* What to work on: Provide only the number of lines below in which the string "This" occurs.

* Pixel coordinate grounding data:
================

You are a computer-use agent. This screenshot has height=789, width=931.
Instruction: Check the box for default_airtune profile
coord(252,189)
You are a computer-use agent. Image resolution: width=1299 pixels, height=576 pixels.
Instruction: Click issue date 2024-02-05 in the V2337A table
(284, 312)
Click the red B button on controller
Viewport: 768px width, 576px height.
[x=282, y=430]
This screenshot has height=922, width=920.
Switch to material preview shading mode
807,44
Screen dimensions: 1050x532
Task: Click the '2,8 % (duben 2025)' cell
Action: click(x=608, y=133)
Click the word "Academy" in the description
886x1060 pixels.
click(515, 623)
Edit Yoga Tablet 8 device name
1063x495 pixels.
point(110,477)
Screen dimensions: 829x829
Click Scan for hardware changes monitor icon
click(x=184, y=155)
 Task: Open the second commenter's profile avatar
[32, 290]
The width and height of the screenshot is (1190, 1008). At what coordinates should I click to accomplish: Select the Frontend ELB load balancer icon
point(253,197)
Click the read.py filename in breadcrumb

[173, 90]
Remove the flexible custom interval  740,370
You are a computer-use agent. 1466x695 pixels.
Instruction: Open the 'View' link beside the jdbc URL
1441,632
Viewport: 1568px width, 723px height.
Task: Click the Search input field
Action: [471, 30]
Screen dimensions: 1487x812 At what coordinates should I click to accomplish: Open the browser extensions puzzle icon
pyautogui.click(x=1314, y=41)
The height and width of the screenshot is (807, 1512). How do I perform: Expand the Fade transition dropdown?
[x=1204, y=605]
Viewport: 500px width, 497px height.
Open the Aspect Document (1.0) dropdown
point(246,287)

================

* Response area: 2